### Your objective
Rewrite the records below with "Open" changed to "Follow" and all other text kept the same. Leave the pictures out.

[Entries for locating words and elements]
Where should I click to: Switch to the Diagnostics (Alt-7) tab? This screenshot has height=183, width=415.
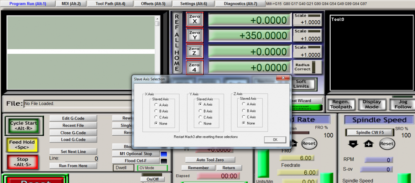pos(240,4)
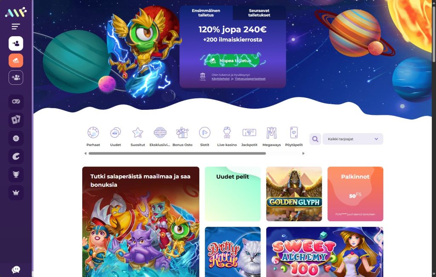
Task: Select the Megaways category icon
Action: click(272, 137)
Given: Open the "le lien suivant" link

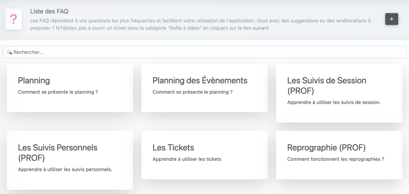Looking at the screenshot, I should click(253, 28).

### Solution to the problem
Where should I click to: Switch to the Diagnostics (Alt-7) tab? This screenshot has height=183, width=415.
pos(240,4)
Task: Select the Megaways category icon
Action: click(272, 137)
Given: Follow the "le lien suivant" link

Looking at the screenshot, I should click(253, 28).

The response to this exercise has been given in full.